Istanbul, 12. August 2017 ()ADN). Mirko Heinemann erinnert am Sonnabend in der „Frankfurter Allgemeinen Zeitung“ (FAZ) an eine kaum bekannte Vertreibung mit anschließendem Genozid. Sie begann vor genau 100 Jahren und folgte dem an den Armeniern verübten Völkermord. Betroffen waren die vor allem an der türkischen Schwarzmeerküste angesiedelten pontischen Griechen. Die Flucht dieses christlichen Volkes begann im August 1917. Sie wurde ausgelöst durch einen Angriff der russischen Marine auf die Türkei. Die Kriegsschiffe, die sich bald wieder zurückzogen, nahmen eine große Zahl flüchtender pontischer Griechen mit nach Russland. Wer keinen Platz auf den russischen Schiffen fand, wurde wenige Wochen danach von den Türken deportiert. Mit dieser Reaktion des Osmanischen Reiches, das die Griechen dann systematisch aus ihren angestammten Gebieten vertrieb, war ein Massenexodus verbunden. Beispielsweise mussten 3.500 Bewohner der Stadt Ordu ihre Häuser verlassen und über das pontische Gebirge marschieren. Nur zwei Drittel der Heimatlosen überlebten, die anderen starben an Krankheiten und Erschöpfung. Die Ankömmlinge wurden 200 Kilometer von ihrer Heimat entfernt in einem Lager interniert. Immer mehr Griechen wurden aus den Küstenregionen ins Hinterland vertrieben. Schätzungsweise 350.000 Menschen wurden dabei umgebracht.Die fürchterlichen Ereignisse blieben vor der Weltöffentlichkeit weitgehend verborgen. Erst ein dreiviertel Jahr später – im April 1918 – berichtete die „New York Times“ darüber. Bis heute sind die Vorgänge wenig bekannt.

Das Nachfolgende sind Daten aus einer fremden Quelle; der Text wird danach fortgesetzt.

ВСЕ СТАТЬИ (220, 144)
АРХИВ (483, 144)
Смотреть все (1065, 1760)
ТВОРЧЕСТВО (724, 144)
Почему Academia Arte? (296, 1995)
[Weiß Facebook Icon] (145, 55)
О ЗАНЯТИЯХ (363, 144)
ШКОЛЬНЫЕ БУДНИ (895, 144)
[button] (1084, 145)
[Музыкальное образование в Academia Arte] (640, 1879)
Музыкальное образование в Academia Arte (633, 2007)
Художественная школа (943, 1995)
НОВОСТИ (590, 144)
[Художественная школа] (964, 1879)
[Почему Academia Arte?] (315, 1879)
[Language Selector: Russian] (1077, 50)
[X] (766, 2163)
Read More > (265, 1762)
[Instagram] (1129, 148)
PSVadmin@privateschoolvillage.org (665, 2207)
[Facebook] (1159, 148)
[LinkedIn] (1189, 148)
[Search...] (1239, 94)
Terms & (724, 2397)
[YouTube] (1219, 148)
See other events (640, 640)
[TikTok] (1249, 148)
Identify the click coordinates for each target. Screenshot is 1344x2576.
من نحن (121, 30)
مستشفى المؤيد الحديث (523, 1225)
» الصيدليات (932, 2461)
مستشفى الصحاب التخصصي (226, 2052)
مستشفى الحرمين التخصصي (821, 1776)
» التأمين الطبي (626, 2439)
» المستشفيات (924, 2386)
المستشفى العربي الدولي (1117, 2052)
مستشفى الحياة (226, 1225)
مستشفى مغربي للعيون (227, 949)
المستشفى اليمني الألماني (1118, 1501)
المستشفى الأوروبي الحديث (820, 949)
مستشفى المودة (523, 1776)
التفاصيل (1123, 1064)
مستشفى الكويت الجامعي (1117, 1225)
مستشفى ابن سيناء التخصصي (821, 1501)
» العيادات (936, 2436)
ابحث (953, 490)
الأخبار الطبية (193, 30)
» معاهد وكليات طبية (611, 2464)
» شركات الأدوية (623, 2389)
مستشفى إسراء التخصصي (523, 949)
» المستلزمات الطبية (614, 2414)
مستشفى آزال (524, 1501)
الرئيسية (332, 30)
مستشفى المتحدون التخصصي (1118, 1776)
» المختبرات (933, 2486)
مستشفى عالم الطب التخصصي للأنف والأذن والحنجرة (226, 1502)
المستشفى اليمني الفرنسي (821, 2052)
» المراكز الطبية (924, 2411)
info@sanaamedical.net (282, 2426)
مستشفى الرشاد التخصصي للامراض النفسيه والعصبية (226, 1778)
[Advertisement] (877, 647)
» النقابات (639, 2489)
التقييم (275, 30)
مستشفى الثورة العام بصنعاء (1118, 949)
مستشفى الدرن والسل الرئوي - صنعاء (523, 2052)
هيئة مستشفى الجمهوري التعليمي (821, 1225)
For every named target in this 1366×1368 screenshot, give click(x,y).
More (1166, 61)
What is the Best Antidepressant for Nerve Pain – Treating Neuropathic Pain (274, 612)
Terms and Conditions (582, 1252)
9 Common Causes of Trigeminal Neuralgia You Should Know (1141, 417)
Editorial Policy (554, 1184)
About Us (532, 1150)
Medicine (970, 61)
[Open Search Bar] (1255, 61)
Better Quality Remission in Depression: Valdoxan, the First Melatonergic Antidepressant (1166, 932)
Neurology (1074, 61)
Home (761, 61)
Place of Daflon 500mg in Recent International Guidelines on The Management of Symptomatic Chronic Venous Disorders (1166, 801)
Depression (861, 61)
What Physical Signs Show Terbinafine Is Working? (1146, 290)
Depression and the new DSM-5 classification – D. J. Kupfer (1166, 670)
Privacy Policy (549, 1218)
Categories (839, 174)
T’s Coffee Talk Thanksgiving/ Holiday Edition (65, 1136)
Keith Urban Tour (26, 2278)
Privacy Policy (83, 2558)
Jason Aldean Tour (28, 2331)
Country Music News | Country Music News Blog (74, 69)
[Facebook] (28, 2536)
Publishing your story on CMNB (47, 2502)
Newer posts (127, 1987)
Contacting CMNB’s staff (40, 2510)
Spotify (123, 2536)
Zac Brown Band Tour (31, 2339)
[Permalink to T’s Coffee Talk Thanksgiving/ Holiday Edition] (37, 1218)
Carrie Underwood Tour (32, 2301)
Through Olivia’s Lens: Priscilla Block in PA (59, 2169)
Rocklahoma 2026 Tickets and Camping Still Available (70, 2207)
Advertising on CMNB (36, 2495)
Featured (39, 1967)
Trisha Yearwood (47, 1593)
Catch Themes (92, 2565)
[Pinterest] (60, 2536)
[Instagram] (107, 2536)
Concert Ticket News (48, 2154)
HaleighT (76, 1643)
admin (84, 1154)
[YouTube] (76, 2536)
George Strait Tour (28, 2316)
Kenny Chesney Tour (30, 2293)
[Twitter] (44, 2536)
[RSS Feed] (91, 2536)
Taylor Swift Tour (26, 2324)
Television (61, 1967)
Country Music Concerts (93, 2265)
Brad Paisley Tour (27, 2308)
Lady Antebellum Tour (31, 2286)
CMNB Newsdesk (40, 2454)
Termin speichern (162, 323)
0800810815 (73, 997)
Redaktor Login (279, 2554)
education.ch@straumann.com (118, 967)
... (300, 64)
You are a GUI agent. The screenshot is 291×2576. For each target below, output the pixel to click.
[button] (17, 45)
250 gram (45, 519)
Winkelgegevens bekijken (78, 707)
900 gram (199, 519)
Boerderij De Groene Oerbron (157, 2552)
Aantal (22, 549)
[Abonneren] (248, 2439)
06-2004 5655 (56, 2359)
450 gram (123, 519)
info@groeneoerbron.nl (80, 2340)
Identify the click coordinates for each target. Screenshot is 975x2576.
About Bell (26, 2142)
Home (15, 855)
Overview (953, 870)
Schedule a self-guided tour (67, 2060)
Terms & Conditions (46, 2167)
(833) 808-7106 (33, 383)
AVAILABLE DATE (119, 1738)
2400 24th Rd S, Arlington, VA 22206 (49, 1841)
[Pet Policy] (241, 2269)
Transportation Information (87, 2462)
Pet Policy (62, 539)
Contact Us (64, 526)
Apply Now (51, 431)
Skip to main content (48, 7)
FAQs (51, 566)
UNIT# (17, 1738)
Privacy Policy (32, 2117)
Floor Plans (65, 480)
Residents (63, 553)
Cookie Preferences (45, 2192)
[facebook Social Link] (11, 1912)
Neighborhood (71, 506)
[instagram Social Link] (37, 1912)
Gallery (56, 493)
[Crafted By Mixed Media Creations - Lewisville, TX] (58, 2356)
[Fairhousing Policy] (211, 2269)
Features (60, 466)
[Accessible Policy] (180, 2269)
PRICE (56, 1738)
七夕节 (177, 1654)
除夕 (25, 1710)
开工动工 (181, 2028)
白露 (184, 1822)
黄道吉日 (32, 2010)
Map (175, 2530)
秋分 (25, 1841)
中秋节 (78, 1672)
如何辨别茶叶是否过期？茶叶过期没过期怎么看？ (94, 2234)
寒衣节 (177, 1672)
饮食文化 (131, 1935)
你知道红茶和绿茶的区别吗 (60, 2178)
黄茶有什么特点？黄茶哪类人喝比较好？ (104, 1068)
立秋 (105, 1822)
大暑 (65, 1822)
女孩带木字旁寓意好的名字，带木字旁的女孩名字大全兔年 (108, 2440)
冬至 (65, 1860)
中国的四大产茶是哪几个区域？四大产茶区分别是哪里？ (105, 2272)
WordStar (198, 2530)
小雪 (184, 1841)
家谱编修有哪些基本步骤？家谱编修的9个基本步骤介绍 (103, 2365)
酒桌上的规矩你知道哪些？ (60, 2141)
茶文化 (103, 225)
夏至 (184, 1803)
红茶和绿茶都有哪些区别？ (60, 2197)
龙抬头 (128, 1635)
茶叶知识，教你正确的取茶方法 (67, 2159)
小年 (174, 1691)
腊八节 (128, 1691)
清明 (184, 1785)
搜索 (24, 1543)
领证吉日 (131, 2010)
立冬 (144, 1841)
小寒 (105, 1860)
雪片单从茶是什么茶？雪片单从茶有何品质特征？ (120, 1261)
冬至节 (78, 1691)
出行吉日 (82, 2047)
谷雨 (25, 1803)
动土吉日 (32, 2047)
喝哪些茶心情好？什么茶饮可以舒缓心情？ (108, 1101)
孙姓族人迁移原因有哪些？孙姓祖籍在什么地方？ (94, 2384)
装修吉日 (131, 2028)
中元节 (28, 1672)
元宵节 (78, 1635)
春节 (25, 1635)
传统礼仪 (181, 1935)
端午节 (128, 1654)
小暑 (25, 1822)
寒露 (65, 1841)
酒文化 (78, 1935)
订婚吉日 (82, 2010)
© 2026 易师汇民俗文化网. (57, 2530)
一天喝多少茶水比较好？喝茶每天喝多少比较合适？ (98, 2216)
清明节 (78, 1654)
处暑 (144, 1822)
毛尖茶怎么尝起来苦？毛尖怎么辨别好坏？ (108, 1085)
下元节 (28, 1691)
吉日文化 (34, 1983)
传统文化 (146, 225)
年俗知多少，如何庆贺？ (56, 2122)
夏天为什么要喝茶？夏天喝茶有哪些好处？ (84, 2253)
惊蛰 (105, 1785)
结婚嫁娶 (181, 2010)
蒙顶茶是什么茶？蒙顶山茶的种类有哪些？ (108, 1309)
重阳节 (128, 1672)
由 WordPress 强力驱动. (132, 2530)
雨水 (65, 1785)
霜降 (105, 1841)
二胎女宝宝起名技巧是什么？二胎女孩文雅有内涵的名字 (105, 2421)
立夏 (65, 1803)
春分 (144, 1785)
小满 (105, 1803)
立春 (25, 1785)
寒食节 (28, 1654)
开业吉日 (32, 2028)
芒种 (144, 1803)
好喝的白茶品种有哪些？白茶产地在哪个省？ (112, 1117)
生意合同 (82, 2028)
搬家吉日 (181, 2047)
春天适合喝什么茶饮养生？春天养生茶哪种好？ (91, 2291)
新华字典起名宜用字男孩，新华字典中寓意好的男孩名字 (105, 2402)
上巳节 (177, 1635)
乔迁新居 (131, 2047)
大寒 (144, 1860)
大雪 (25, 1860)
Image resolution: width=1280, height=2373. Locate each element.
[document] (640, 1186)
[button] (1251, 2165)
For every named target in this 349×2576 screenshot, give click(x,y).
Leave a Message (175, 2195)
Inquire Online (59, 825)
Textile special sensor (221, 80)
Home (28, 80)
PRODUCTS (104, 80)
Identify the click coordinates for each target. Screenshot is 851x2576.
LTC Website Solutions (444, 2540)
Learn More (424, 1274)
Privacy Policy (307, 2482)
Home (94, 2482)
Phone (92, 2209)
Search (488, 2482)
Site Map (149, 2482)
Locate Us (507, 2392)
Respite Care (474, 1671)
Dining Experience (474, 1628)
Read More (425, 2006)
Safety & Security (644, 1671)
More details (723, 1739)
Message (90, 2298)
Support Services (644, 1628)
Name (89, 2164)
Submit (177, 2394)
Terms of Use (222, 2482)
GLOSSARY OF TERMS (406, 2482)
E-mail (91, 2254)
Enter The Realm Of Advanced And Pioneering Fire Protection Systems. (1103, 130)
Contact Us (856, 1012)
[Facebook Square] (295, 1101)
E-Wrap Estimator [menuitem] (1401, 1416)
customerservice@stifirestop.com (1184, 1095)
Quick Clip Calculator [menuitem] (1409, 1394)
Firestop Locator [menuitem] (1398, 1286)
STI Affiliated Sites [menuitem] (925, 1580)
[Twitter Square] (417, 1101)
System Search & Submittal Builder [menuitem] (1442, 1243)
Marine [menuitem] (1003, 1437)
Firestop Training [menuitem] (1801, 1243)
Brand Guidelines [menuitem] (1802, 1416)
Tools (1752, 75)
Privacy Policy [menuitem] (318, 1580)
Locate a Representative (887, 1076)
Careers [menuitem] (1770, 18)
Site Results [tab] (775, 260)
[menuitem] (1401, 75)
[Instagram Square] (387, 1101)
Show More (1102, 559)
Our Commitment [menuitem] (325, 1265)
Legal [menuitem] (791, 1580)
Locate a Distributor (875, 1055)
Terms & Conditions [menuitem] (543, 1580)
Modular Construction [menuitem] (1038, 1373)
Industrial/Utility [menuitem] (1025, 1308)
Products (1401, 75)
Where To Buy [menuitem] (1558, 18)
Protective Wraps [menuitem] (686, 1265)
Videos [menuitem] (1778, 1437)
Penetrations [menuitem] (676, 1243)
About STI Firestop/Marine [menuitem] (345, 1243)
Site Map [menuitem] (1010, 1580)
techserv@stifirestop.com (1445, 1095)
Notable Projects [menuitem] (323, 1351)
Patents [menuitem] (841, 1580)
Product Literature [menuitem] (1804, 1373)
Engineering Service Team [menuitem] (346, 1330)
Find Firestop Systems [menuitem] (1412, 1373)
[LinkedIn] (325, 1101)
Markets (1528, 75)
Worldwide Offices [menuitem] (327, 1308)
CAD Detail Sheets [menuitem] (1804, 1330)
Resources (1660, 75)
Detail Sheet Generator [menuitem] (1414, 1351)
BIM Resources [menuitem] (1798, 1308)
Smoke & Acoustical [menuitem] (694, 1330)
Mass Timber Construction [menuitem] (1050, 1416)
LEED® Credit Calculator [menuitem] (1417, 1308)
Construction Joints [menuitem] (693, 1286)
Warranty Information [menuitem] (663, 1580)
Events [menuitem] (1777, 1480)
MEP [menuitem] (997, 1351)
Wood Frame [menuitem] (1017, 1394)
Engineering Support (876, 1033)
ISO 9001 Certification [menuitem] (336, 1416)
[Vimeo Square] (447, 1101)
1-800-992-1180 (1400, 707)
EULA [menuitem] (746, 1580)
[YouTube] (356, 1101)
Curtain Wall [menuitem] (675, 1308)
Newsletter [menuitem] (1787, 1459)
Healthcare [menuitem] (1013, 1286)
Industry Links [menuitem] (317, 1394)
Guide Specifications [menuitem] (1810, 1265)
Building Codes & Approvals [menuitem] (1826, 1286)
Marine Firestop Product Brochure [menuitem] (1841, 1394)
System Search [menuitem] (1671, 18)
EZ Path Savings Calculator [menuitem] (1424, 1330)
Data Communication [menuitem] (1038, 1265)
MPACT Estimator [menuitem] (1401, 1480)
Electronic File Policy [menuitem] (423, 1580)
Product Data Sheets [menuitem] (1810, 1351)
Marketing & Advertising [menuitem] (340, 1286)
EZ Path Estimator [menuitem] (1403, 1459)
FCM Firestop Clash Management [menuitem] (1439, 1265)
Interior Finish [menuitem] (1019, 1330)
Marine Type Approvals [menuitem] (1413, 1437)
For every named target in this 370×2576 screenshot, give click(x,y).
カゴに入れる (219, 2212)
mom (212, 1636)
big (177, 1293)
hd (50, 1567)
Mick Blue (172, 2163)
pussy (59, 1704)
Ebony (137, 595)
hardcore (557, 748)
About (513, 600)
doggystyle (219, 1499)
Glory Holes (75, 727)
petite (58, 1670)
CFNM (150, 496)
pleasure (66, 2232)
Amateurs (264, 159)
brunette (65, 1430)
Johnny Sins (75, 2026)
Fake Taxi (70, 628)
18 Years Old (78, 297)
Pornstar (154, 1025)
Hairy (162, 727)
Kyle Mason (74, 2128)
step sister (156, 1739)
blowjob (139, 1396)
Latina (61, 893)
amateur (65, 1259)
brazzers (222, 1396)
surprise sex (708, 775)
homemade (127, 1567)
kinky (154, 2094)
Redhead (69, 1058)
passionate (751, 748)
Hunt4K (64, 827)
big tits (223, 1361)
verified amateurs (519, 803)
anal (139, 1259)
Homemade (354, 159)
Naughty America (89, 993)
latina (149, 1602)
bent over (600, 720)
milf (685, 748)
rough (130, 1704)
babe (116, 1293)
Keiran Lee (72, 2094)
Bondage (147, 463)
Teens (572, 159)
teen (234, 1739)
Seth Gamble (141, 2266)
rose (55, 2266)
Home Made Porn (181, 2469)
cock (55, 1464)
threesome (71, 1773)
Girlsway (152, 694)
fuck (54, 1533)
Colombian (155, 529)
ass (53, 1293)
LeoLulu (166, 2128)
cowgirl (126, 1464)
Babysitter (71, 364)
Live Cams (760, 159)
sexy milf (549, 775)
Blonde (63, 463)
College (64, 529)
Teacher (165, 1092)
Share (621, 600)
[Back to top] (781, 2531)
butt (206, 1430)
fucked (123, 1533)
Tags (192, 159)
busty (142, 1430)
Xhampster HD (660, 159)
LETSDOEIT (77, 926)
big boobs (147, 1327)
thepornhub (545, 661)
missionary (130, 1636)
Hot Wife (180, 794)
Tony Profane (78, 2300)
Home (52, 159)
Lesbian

Als das Osmanische Reich 19919 kapituliert hatte, wurde der Friedensvertrag von Lausanne geschlossen. Er sah die endgültige und zwangsweise Umsiedlung von 1,2 bis 1,5 Millionen pontischen Griechen aus dem Staatsgebiet der neu gegründeten Türkei vor. Sie mussten das Land westwärts verlassen und landeten zumeist auf dem Territorium des heutigen Griechenlands. Im Gegenzug wurden 400.000 in Griechenland lebende Muslime in die Türkei ziehen. Für seinerzeitige Politiker wie den Briten Winston Churchill und den Tschechen Edvard Benes galt Bevölkerungsaustausch als geeignete Methode zur friedlichen Lösung ethnischer Konflikte. Diese Auffassung herrschte auch im Völkerbund vor. ++ (df/mgn/12.08.17 – 225)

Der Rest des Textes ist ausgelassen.